[Extracted data entries]
● ● ●
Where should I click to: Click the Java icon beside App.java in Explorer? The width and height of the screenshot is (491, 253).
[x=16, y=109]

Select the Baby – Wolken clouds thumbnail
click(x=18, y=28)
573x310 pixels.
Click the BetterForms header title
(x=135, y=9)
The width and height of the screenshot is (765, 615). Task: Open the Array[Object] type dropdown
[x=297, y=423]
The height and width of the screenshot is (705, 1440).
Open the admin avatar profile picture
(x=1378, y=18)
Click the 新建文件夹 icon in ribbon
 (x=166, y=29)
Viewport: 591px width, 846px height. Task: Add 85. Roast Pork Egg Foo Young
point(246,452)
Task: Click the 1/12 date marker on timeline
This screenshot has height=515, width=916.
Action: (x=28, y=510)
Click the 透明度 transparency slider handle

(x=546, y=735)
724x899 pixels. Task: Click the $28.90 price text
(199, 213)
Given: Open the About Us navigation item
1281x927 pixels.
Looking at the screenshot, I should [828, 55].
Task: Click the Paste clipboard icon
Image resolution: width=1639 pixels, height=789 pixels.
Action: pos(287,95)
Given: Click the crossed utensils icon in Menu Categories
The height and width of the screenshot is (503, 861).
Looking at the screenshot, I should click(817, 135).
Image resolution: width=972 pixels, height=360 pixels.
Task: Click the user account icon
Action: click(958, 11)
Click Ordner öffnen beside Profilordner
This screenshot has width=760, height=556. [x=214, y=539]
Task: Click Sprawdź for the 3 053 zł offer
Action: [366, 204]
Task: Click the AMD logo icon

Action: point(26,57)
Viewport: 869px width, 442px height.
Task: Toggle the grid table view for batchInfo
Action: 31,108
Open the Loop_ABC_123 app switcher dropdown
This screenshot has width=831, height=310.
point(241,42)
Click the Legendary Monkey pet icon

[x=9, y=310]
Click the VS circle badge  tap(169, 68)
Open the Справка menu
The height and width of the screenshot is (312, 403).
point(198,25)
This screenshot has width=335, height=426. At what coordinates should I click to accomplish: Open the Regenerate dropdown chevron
● ● ●
THE TASK: Reproduce every one of the rows above verbatim, without altering any character.

TASK RESULT:
Where should I click to: Click the Java icon beside App.java in Explorer? The width and height of the screenshot is (491, 253).
[x=16, y=109]

Select the Baby – Wolken clouds thumbnail
click(x=18, y=28)
573x310 pixels.
Click the BetterForms header title
(x=135, y=9)
The width and height of the screenshot is (765, 615). Task: Open the Array[Object] type dropdown
[x=297, y=423]
The height and width of the screenshot is (705, 1440).
Open the admin avatar profile picture
(x=1378, y=18)
Click the 新建文件夹 icon in ribbon
 (x=166, y=29)
Viewport: 591px width, 846px height. Task: Add 85. Roast Pork Egg Foo Young
point(246,452)
Task: Click the 1/12 date marker on timeline
This screenshot has height=515, width=916.
Action: (x=28, y=510)
Click the 透明度 transparency slider handle

(x=546, y=735)
724x899 pixels. Task: Click the $28.90 price text
(199, 213)
Given: Open the About Us navigation item
1281x927 pixels.
Looking at the screenshot, I should [828, 55].
Task: Click the Paste clipboard icon
Image resolution: width=1639 pixels, height=789 pixels.
Action: pos(287,95)
Given: Click the crossed utensils icon in Menu Categories
The height and width of the screenshot is (503, 861).
Looking at the screenshot, I should click(817, 135).
Image resolution: width=972 pixels, height=360 pixels.
Task: Click the user account icon
Action: click(958, 11)
Click Ordner öffnen beside Profilordner
This screenshot has width=760, height=556. [x=214, y=539]
Task: Click Sprawdź for the 3 053 zł offer
Action: [366, 204]
Task: Click the AMD logo icon

Action: point(26,57)
Viewport: 869px width, 442px height.
Task: Toggle the grid table view for batchInfo
Action: 31,108
Open the Loop_ABC_123 app switcher dropdown
This screenshot has width=831, height=310.
point(241,42)
Click the Legendary Monkey pet icon

[x=9, y=310]
Click the VS circle badge  tap(169, 68)
Open the Справка menu
The height and width of the screenshot is (312, 403).
point(198,25)
This screenshot has width=335, height=426. At what coordinates should I click to accomplish: Open the Regenerate dropdown chevron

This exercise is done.